I've been working with SSIS 2016 to create some data flows. One of my objectives is to be able to capture any truncation issues and populate an error table highlighting where truncation is occurring. Part of this is due to us importing JSON data and there is a possibility some of the fields may contain data longer than what we already have set up in our database.
Just to give you some background, the simplified flow we have is:
- Bulk insert JSON into a table
- Create a landing view on top extracting JSON paths into a view structure
- Create a data flow that flows the view data into the production table
- Highlight any truncation that occurs between landing to production
Because of the way SQL Server handles JSON, the fields have a length of MAX, when creating the view we set the field length in our CROSS APPLY, as an example we set RECIPIENT_NAME to VARCHAR(10) in our production table, however if RECIPIENT_NAME were to have a row where it was length 15 in the JSON file, when creating this view we wouldn't know that the 15 was truncated to a 10. To get around this, we set the RECIPIENT_NAME length to 11 in the landing view cross apply and when rows move from landing to production RECIPIENT_NAME goes from an 11 to a 10 and if at this point there was indeed any truncation SSIS would highlight it and I can capture the row down down the red error path.
In SSIS I have an OLEDB Source which points to the landing view and an OLEDB Destination that points to the production table. I also have an error flow out of the Source into an error table where each column has been set to redirect row on truncation.
At this point SSIS warns me truncation may occur when validation the destination task, with a yellow triangle on the destination task:
[PRD_SYSTEM [189]] Warning: Truncation may occur due to inserting data from data flow column "RECIPIENT_NAME" with a length of 11 to database column "RECIPIENT_NAME" with a length of 10.

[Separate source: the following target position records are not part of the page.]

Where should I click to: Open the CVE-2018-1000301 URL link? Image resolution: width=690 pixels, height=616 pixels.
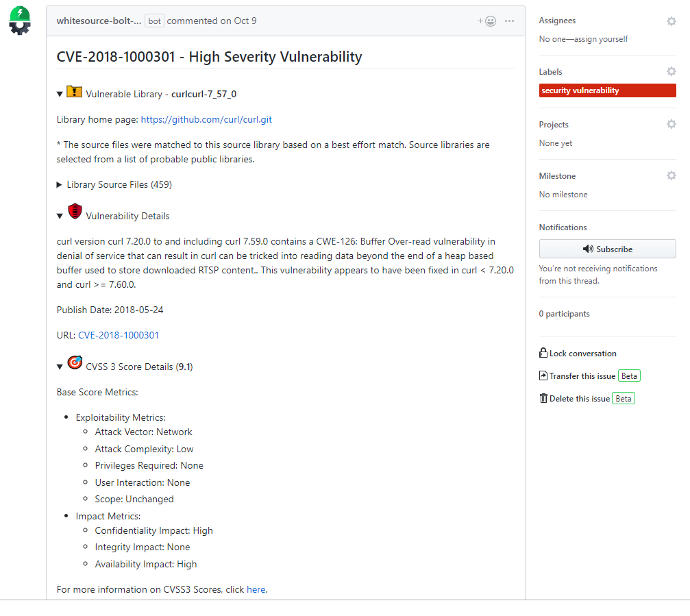pos(118,334)
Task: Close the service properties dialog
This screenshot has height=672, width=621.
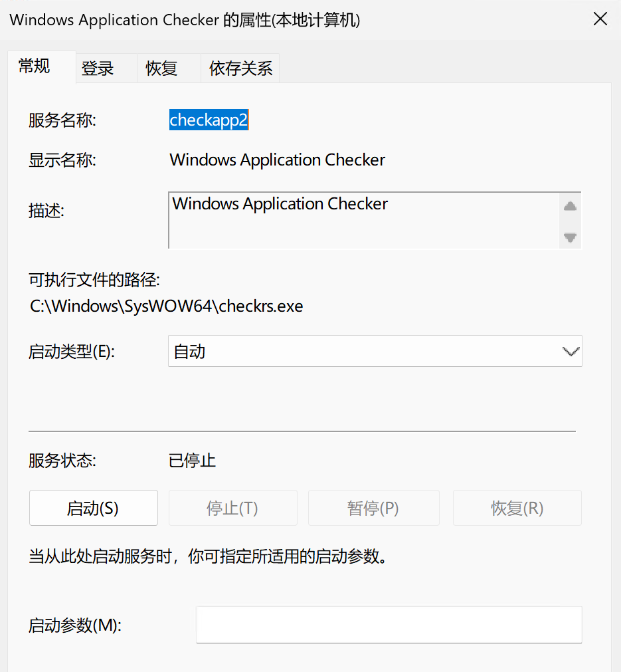Action: (600, 19)
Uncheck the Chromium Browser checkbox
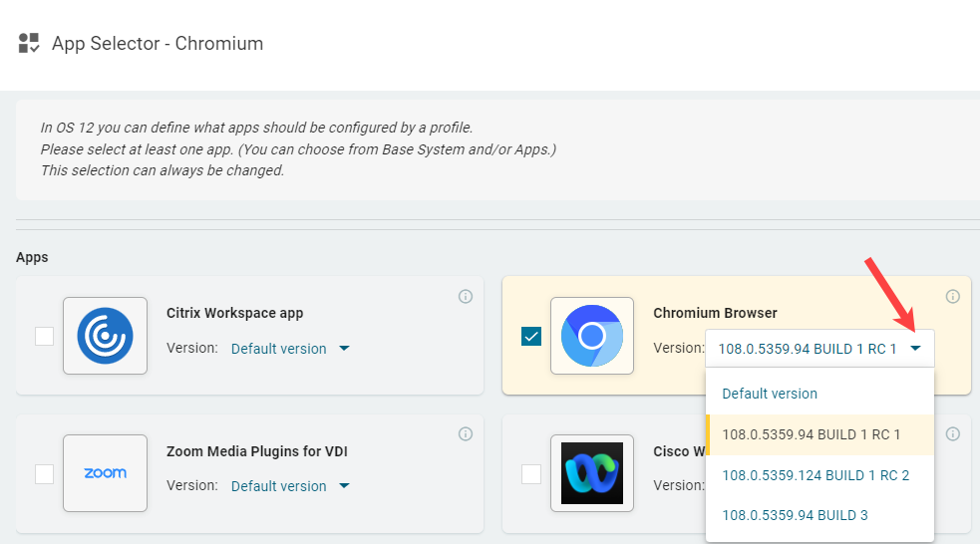Image resolution: width=980 pixels, height=544 pixels. pyautogui.click(x=531, y=337)
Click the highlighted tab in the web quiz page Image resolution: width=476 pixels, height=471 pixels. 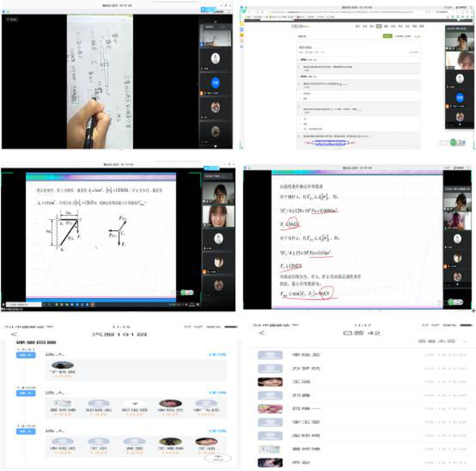click(379, 25)
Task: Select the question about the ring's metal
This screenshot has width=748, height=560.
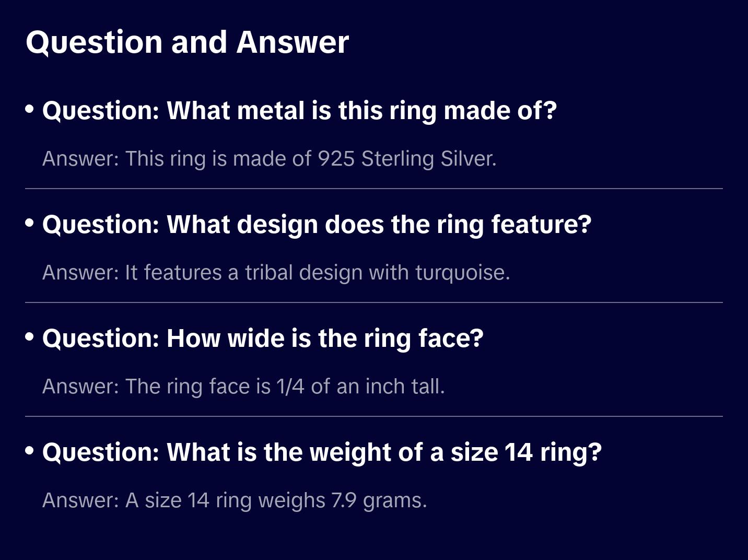Action: 299,111
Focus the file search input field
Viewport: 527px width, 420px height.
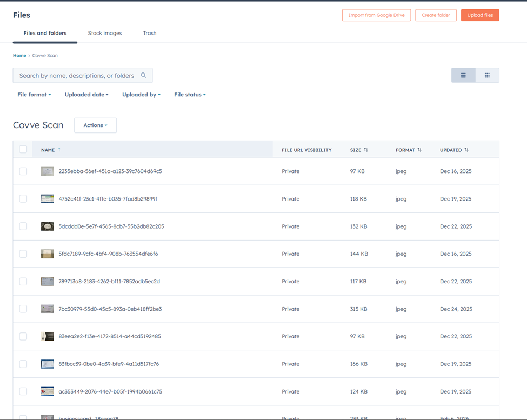pyautogui.click(x=76, y=75)
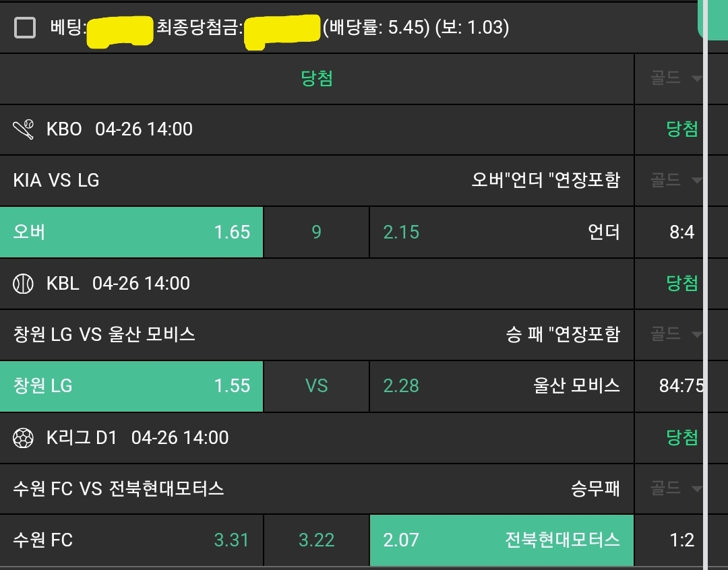Open the top 골드 dropdown beside 당첨 header

[x=676, y=79]
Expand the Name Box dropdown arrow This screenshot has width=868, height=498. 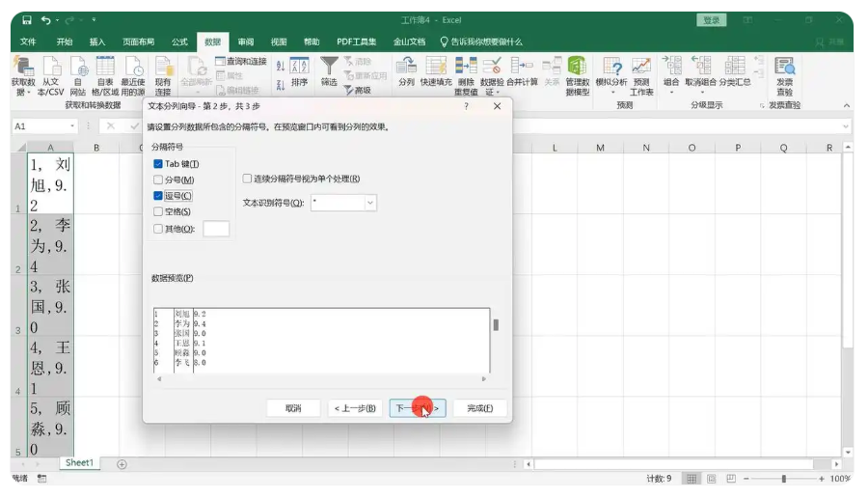coord(72,126)
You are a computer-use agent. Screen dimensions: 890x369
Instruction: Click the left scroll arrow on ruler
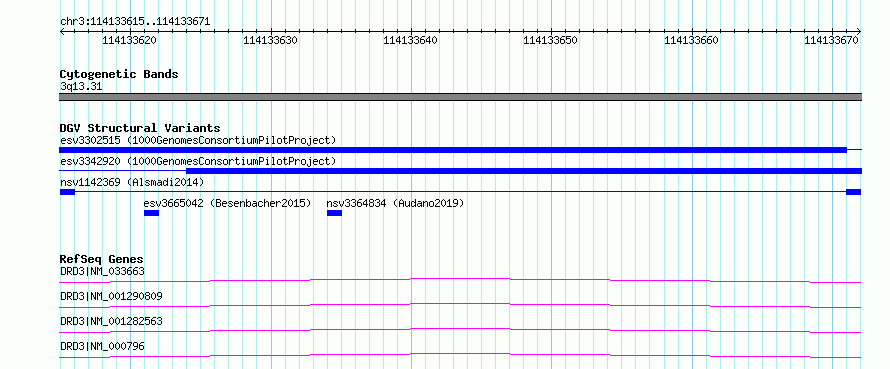[x=62, y=32]
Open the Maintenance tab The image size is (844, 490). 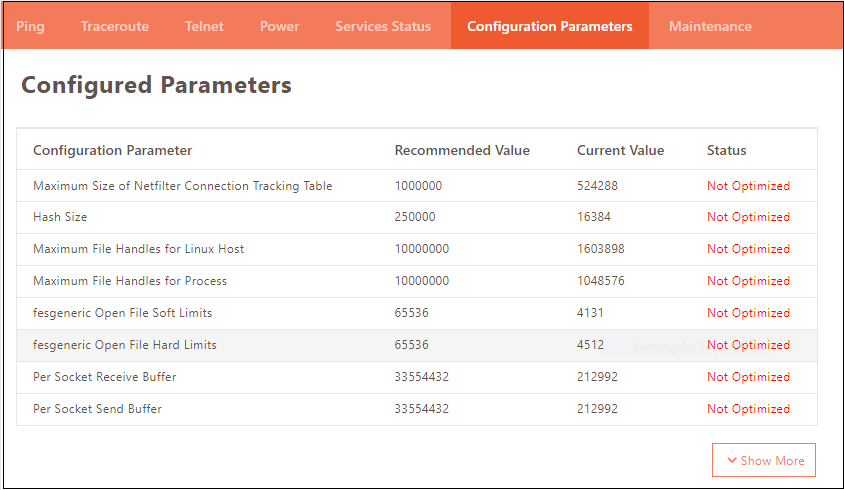[x=710, y=26]
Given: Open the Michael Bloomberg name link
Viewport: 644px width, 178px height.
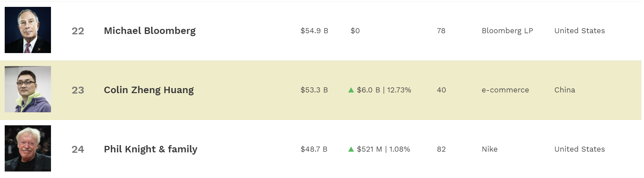Looking at the screenshot, I should coord(150,31).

When testing this with some sample data, I purposely put a row with 20 characters in the JSON field for RECIPIENT_NAME. This does not get flagged as a truncation issue and proceeds to populate the production table albeit truncated.
However, if I right click on the source > Show Advanced Editor > Input and Output Properties > OLEDB Source Output and expand Output Columns and modify 'Length' under Data Type Properties for the RECIPIENT_NAME column (initially an 11) to what it should be in the production table, a 10 and then rerun the process, the row does indeed get redirected to the error table!
Interestingly the warning changes, with a yellow triangle on the source task instead:
[LND_VW_SYSTEM [81]] Warning: Truncation may occur due to retrieving data from database column "RECIPIENT_NAME" with a length of 11 to data flow column "RECIPIENT_NAME" with a length of 10.
Now my understanding was that SSIS should capture truncation as I have set it up and not have to edit individual columns in the advanced editor - is this intended behaviour given what I have described or have I missed something out?